Available data:
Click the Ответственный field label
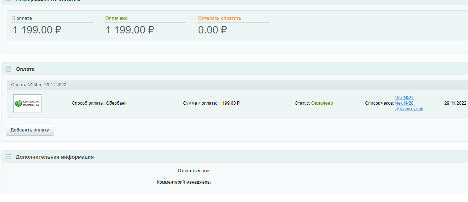 [194, 171]
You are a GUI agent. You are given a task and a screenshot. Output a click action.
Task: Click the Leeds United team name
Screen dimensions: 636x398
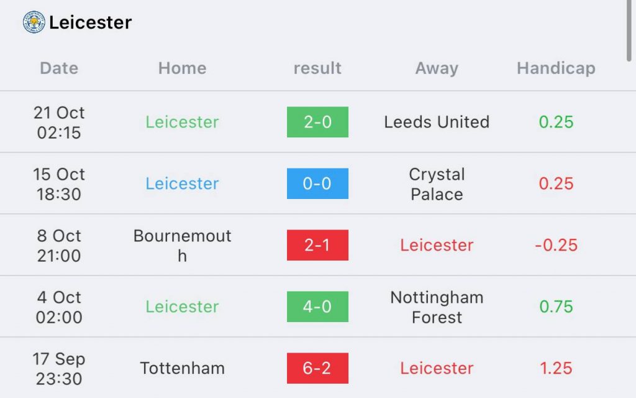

Given instruction: Copy the lines above exactly as they appear, but leave the pictures out of your answer.

Written solution:
Click the Ответственный field label
 [194, 171]
You are a GUI agent. You are given a task and a screenshot. Output a click action.
Task: Click the Leeds United team name
Screen dimensions: 636x398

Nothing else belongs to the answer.